Contar-te longamente, longamente."
Manuel Alegre
Ano dois:
A cena é apadrinhada pela Dança da Fada Torrão de Açúcar, do Quebra Nozes de Tschaikovsky. Os longos cabelos loiros pendem da varanda do camarote, cabeleira improvisada em moça morena de olhos negros. A maquilhagem burlesca, o fato improvisado. Hoje é Vanina, que (não) escuta nervosamente o seu Guidobaldo: a deixa, a deixa, não me posso enganar na deixa. Ensaio após ensaio, Guidobaldo de caracóis, balbucia o poema e atreve-se a ajoelhar no chão, batalha de encenadoras contra orgulho de macho-criança que não gosta de declarações ao varandim (ainda por cima de joelhos).
Ano três:
Agarra o fantoche tosco, construído em uma sala de trabalhos manuais, carinhosamente vestido com tecidos recolhidos aqui e ali; é Ana, aventureira inglesa que escapa ao Pai que lhe tolhe o amor com Machim. A fuga, a cargo de Carl Orff, com o seu Amor Volat Undique. Desembarcam na Ilha, ao som de Fausto, logo após uma tempestade incrível sob a batuta de Grieg (Suite n.º2, Op.55), acompanhada por um cenário de papel brilhante com ondas (in)seguras de mãos invisíveis.
"Anjo és tu, que esse poder
Jamais o teve mulher,
Jamais o há-de ter em mim.
Anjo és, que me domina
Teu ser o meu ser sem fim;
(...)
E minha alma, forte, ardente,
(...)
Covardemente sujeita
Anda humilde a teu poder.
Anjo és tu, não és mulher."
Almeida Garrett
É Julieta na Ilha, recriação tosca da velha história.
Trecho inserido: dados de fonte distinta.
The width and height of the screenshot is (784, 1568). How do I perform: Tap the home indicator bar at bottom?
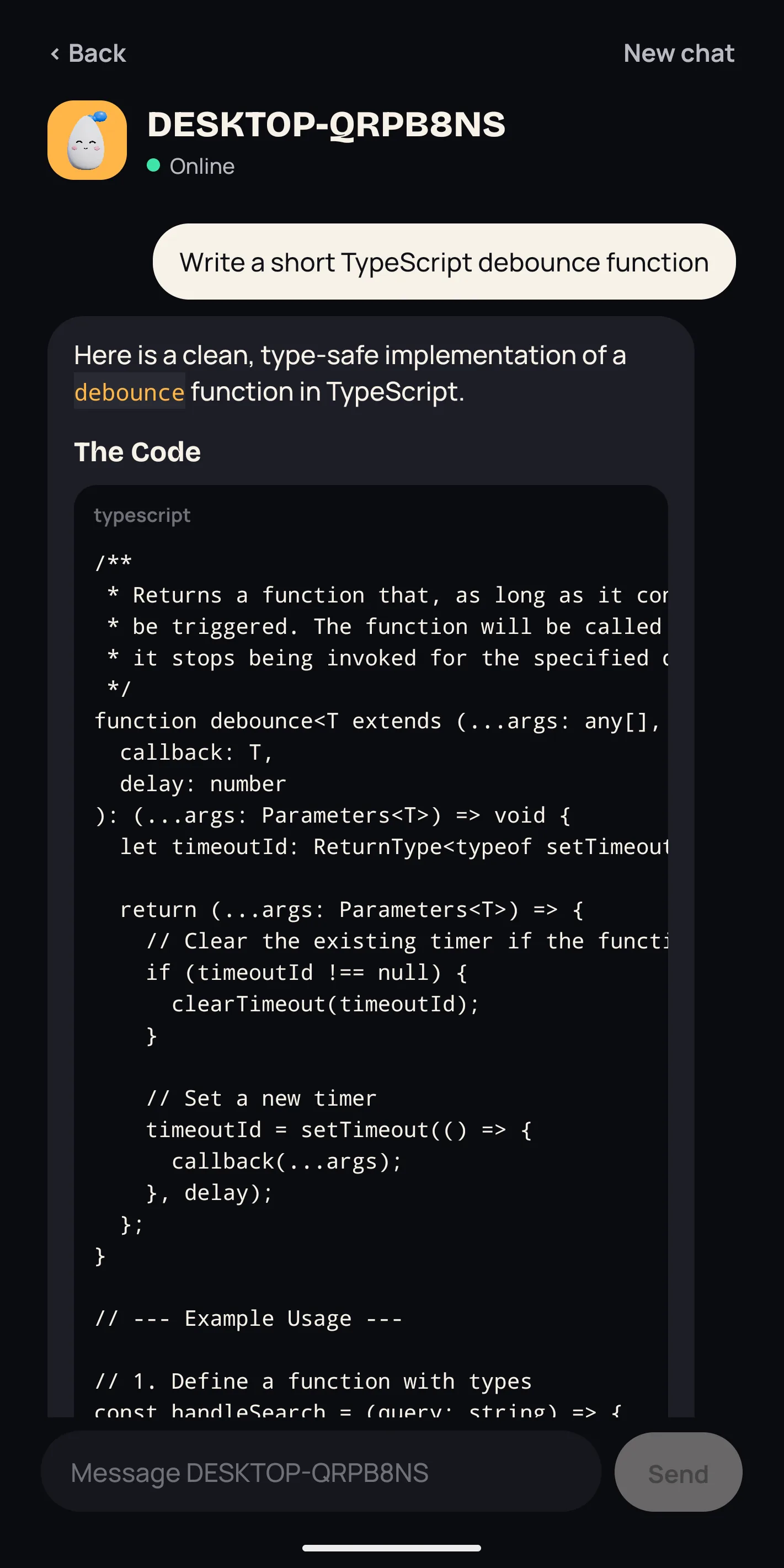coord(391,1547)
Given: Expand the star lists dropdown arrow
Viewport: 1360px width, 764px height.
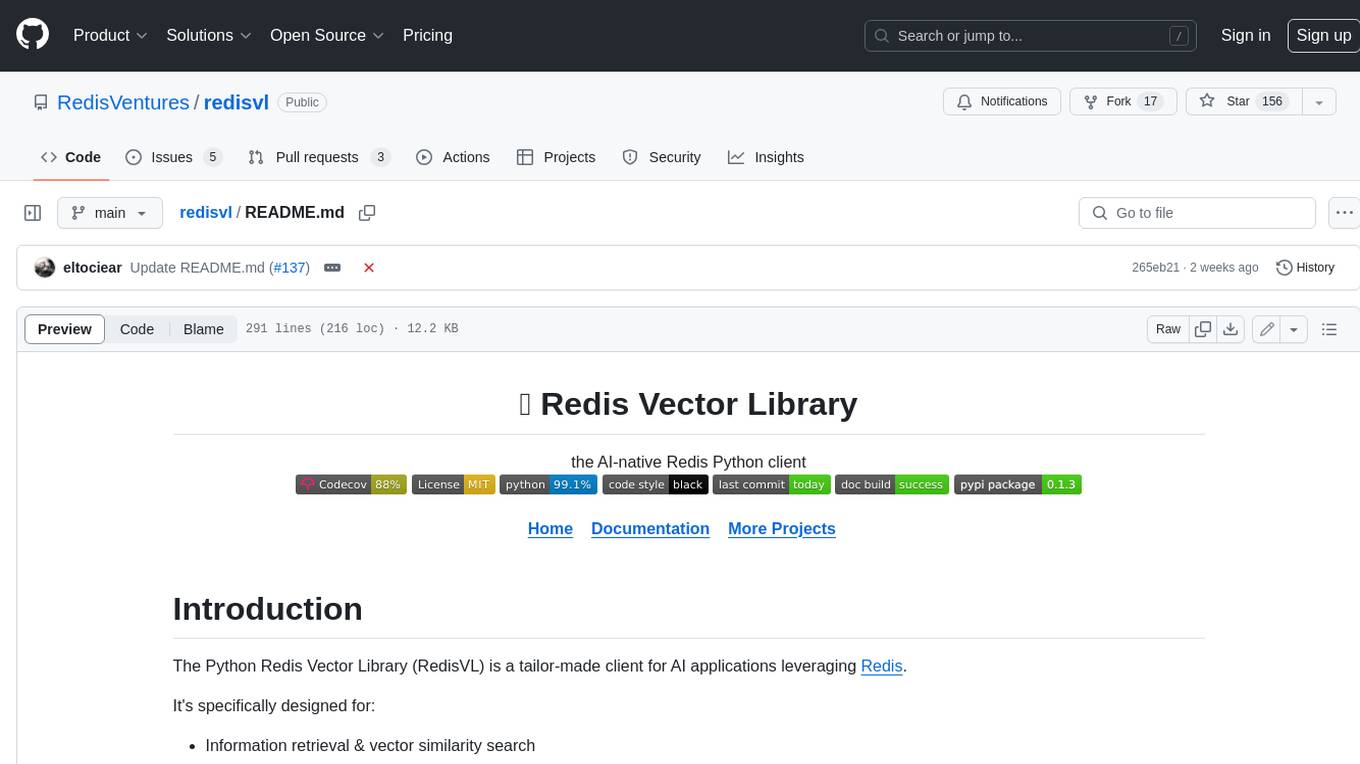Looking at the screenshot, I should [1319, 102].
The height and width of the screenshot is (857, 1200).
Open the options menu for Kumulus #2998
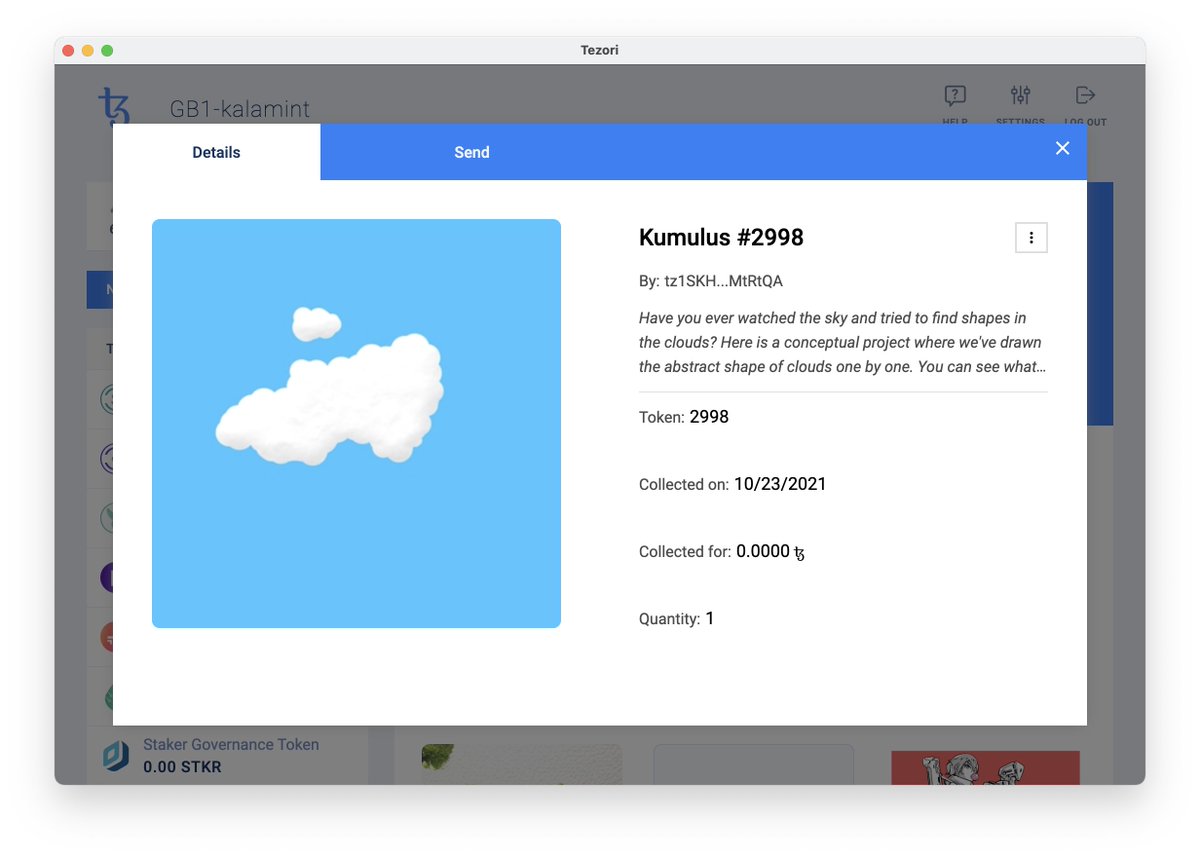[x=1031, y=238]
Machim, que também foi Guidobaldo e agora é Romeu, está mais rebelde. Ela também. A adolescência fervilha no palco e Julieta tenta acordar o seu Romeu com estalos que não são propriamente encenados. Romeu não perde a pose e não acorda, aguenta os bofetões de olhos rasos de água. A sua declaração será feita mais tarde, depois de terminar a história, nos créditos finais. Dançam os dois ao som de Azembla Quartet, e embora esqueçam tudo o que se disse, Romeu não esquece o estalo e retribui com real pisadela à Julieta dos seus tormentos. Entorna-se o caldo e a história de amor transforma-se em drama de faca e alguidar, só resolvido com o pulso firme das encenadoras, quase mortas de riso.
Cai o pano.
3 anos depois:
Reencontrei Ana/Vanina/Julieta esta semana, que me escreve a saudade dos nossos teatros. Eu também. Também tu, não é, Nefertiti?
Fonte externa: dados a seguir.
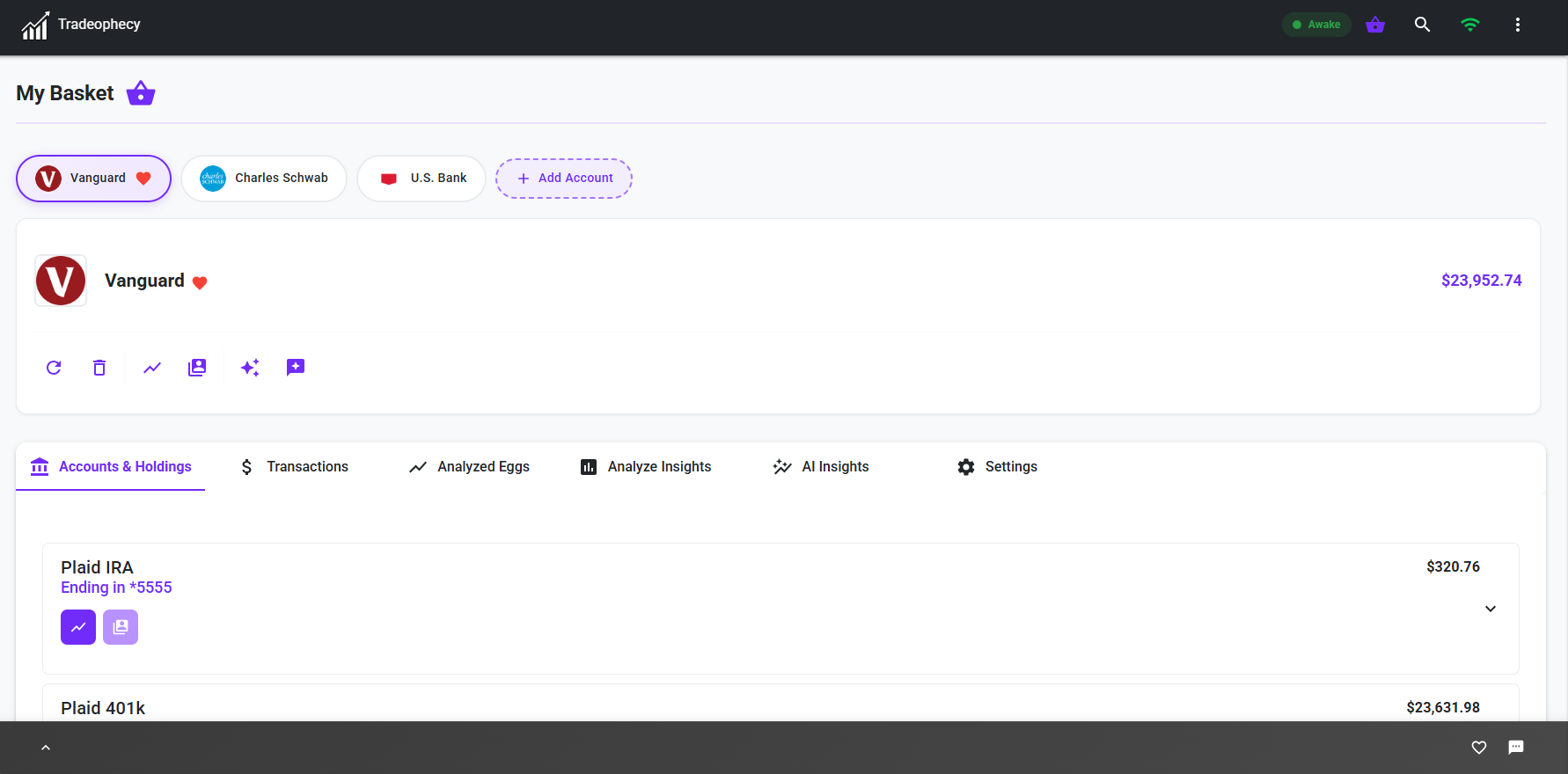Select the Charles Schwab account chip
1568x774 pixels.
pyautogui.click(x=264, y=179)
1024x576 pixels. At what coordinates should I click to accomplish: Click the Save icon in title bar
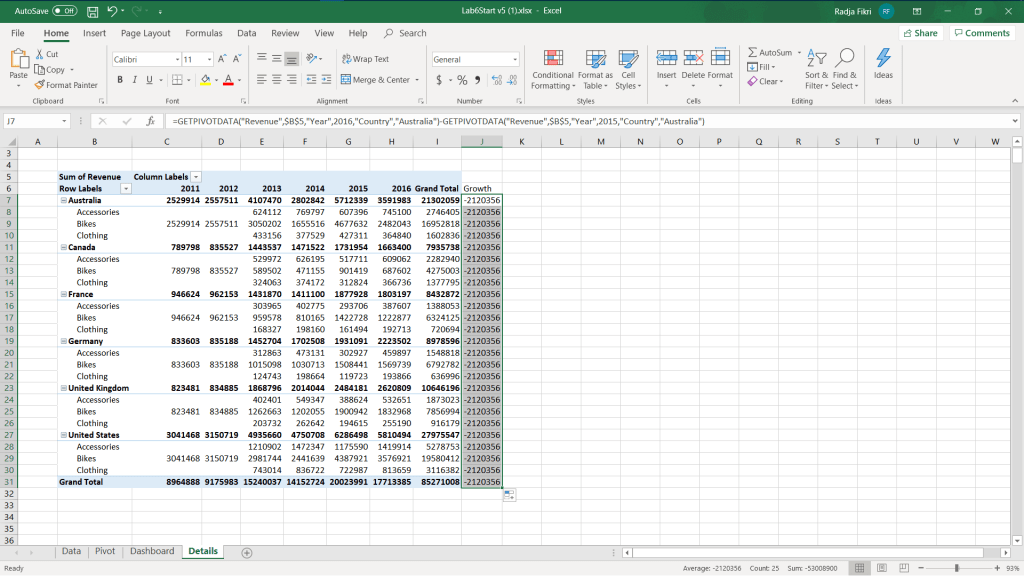[x=93, y=11]
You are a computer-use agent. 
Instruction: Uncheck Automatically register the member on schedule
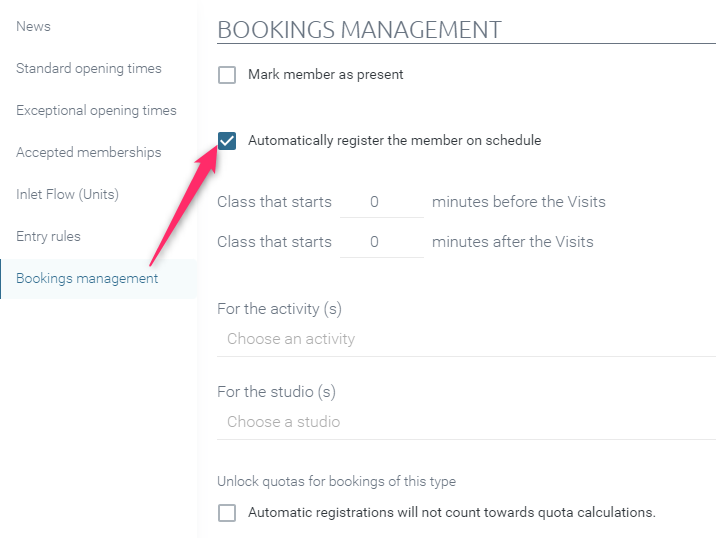(227, 141)
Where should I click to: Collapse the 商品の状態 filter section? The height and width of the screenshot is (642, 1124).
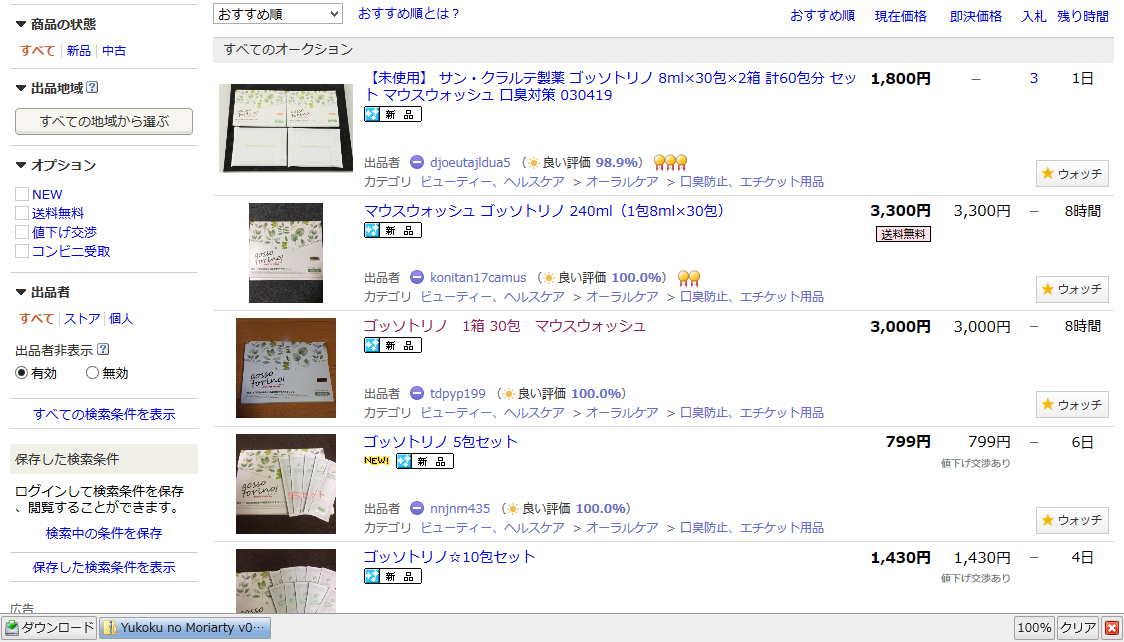[21, 24]

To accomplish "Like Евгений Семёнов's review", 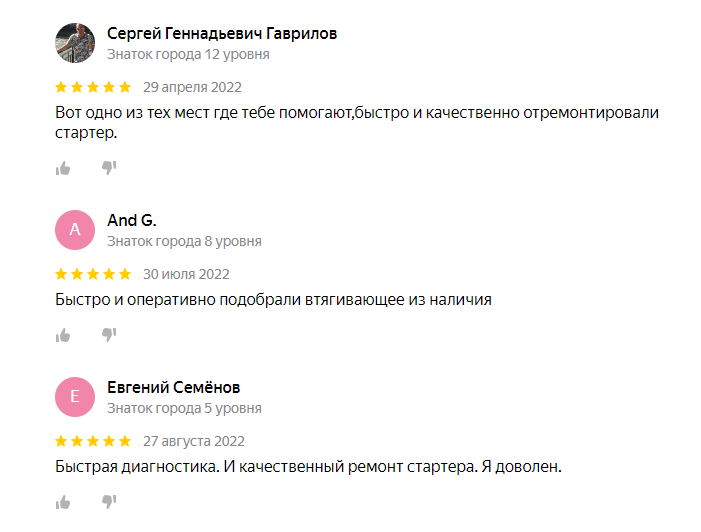I will click(63, 502).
De Machim/Guidobaldo/Romeu, nada sei.
"(...)
Enquanto houver no mundo saudade
Quero que seja sempre celebrada.
(...)"
Luís Vaz de Camões
2 comentários:
Sabes, chorei ao ler este post! Tu matas-me, WOMAN!
Também encontrei a Vanina, aliás, eu fui "buscá-la" : )).
Tenho muitas saudades. Um mar de saudades.
Texto magnífico, minha querida amiga!